Pero vuelvo a la noticia que hace pocos días se reprodujo hasta el cansancio por su grado de estupidez y de violencia: un empresario orate lanzó desde un helicóptero, a otro empresario orate, un cordero a la piscina de su casa de José Ignacio, un balneario vip cercano a Punta del Este.
La gracia, indigna. Y lo hace no sólo por la imbecilidad del costoso chiste sino porque la actitud de quien ideó el acto y de quien lo filmó y festejó, no sólo reafirma una mentalidad cretina de muchos veraneantes trastornados por la ostentación de su riqueza que exhiben con desparpajo en las playas de Punta del Este. Sino porque sugiere la idea de que en el Uruguay se pueden hacer cosas imposibles de realizar en cualquier otra parte del mundo 2020, tales como pasearse a pleno sol en Lamborghini, Ferrari o Porsche descapotables, con gorras y capelinas que cubren las precarias cirugías de los 60, de consecuencias sólo disimulables hoy con tales automóviles de lujo, alhajas o yates tan enormes que no entran en el puerto.
Este acto contra el buen gusto y la sobriedad que está en la base del sentir del pueblo uruguayo resulta, además de emblemático de un cierto pensamiento, peligroso por el futuro que auspicia. Y por eso es más grave de lo que parece a primera vista un juego costoso de verano practicado por ricos aburridos de contar dólares. Lo es porque siembra la semilla de un desprecio por el otro, ajena a la histórica idiosincrasia uruguaya.

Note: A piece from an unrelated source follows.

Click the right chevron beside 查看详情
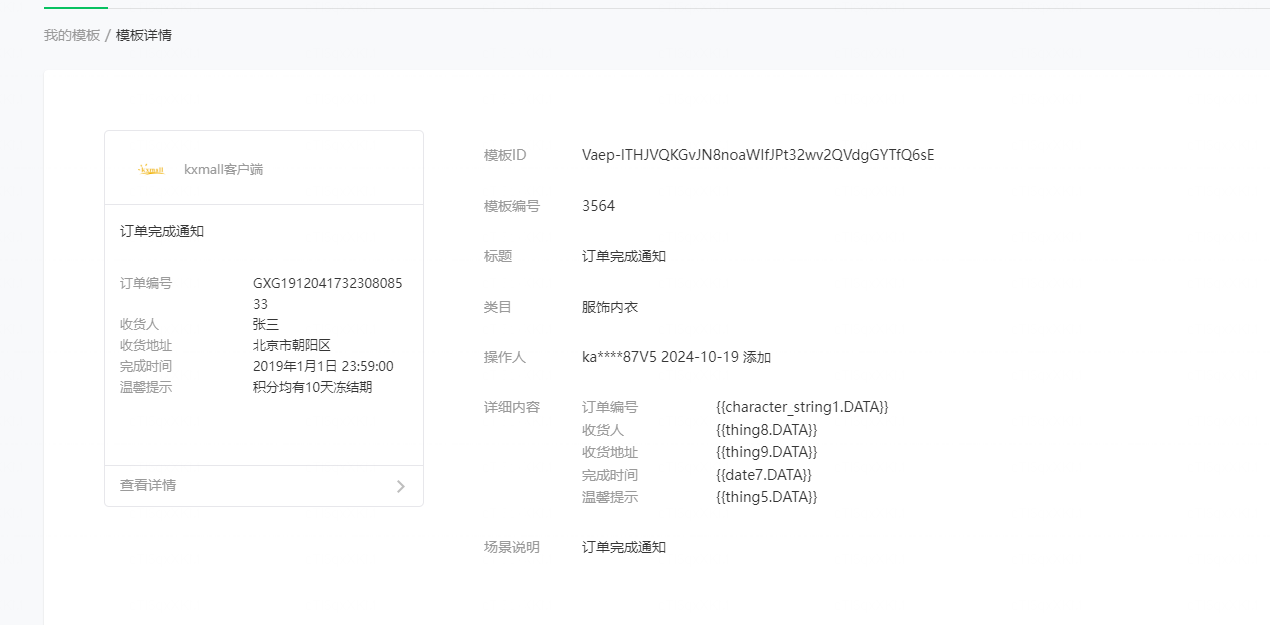The height and width of the screenshot is (625, 1270). point(400,486)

He pasado años yendo al Pool Inglés de Maldonado, compartiendo noches de baile en el Moe, La Gozadera y el Club Español, junto a ricos y pobres del pueblo, o alternando madrugadas etílicas en Los Morales, Rubérico o Rouse. Ninguno de esos sitios está en la guía azul, les aseguro, y una visita a estas instalaciones podría despertar ataques de pánico a una gran cantidad de argentinos que prefiere la seguridad enlatada del Conrad a la vida real. Pero yo que los conozco, puedo asegurar que hay otra Punta del Este, poco frecuentado por los veraneantes porteños que se trasladan de barrio cerrado argentino a barrio abierto uruguayo (porque allí se puede) como el mayor acto de arrojo de sus vidas. En todos esos sitios que nombro aprendí siempre algo nuevo y encontré siempre comprensión en mis tristezas, y compañía en mis alegrías por parte de los uruguayos mas sencillos.

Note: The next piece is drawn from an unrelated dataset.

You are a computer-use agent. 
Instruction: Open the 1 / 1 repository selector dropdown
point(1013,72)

Pero volvamos a nuestros empresarios del cordero. Supongo que son empresarios como éstos lo que el presidente Lacalle Pou afirmó hace poco querer exportar desde la Argentina. Gente que llevará sus millones —muchos de ellos mal habidos— al país vecino, pero también un bagaje importante de desprecio y violencia hacia el prójimo que no forma parte, ya lo dije, del sentir uruguayo. Vale subrayar además que ninguno de los que participaron en el hecho se animaría a realizar este acto en la Argentina y mucho menos en el primer mundo. Saben que un chiste de ese calibre les costaría meses de cárcel, o hasta años. Lo hacen en Uruguay, desde donde en este momento escribo, porque consideran a este hermoso país poco importante y creen que el poder de su dinero, la desigualdad que fomentan con cada uno de sus actos, y el desprecio que conllevan acciones como esta, no serán castigados como es debido. Tal desprecio por este país y por el otro, debiera ser visto con atención como la antesala del retrato del Uruguay nuevo que el presidente Lacalle Pou intenta fomentar con la radicación de ese tipo de personajes en esta tierra.
Como argentino desearía fervientemente decirle algo al presidente de ese país tan querido y tan metido en mi piel y mi historia como la República Oriental del Uruguay. Algo bien diferente al consejo que le dio nuestro presidente Alberto Fernández: ¡lléveselos señor Presidente Lacalle Pou! ¡Llévese a todos estos empresarios! Nunca una noticia hizo más feliz a un ciudadano como yo que desde hace años propicia enviar a los 1000 mayores cagadores argentinos -tal como los tituló el ex presidente Mujica- a las Islas Malvinas para que no jodan más a mi patria y de paso aprendan inglés.
Imagino ya, feliz, cientos de Buquebús llenos de estancieros con sus valijas y carteras repletas de porotos de soja llevándolos a Uruguay para tirarlos desde aeroplanos como una lluvia sin retenciones sobre las fiestas de sus nietas de 15. Camionetas 4x4 repletas de pollos a los que les pondrá una cañita voladora en la espalda para lanzarlos al firmamento en año nuevo y que exploten lanzando una lluvia de plumas sobre asombrados admiradores de estos modernos fuegos artificiales transgénicos. Nuevos cócteles del litio traído de Jujuy y servidos en los paradores, en vasos de oro de la Barrick. Manadas de vacas argentinas de exportación deambulando aburridas por Gorlero en la Semana del Turismo. Edificios altos como el Conrad, pero de papel, hechos con los millares de bonos en default que nos dejó el anterior gobierno. Bailes "Mauri" organizados por argentinos ya radicados el 24 de agosto, noche uruguaya de la nostalgia. Casinos en donde se juega sólo con cuentas offshore y bombones hechos con vómitos de ricachones regurgitados de tanto beber champagne, con los que alimentarán a pobres a quiénes se les arrojarán previamente dentaduras postizas compradas en la feria de Tristán Narvaja. En fin un mundo mágico, soñado, precioso, auspicioso...
Pero tengo una contradicción. Si bien como argentino deseo con fervor y urgencia esa emigración, como amante de esa tierra uruguaya que me recibió siempre con cordialidad extrema deseo exactamente lo contrario. Lo hago además como descendiente de un presidente uruguayo, Bernardo Prudencio Berro, que en el siglo XIX defendió a Uruguay de las invasiones brasileras y fue fusilado en la cárcel por un emisario del presidente Mitre para posibilitar la Guerra de la Triple Alianza y con ella reducir al Paraguay a las cenizas. El mismo Berro, hermano del bisabuelo de mi madre, que a pesar de su catolicismo profundo auspició durante su mandato la separación la iglesia uruguaya del Estado entendiendo, en un gesto de grandeza y respeto de la opinión ajena, que a él lo había elegido el mundo civil y no la iglesia que tanto amaba.
Es ese mismo respeto por los otros lo que me trae al Uruguay año tras año, como a tantos otros argentinos de bien que no revoleamos corderos por el aire para sentirnos bananas de vacaciones. Por eso, le ruego al presidente Lacalle Pou que no traiga a esos bandidos maleducados a su precioso Uruguay. Déjenlos en nuestra Argentina que allí, antes o después, nuestro pueblo se encargará de ellos.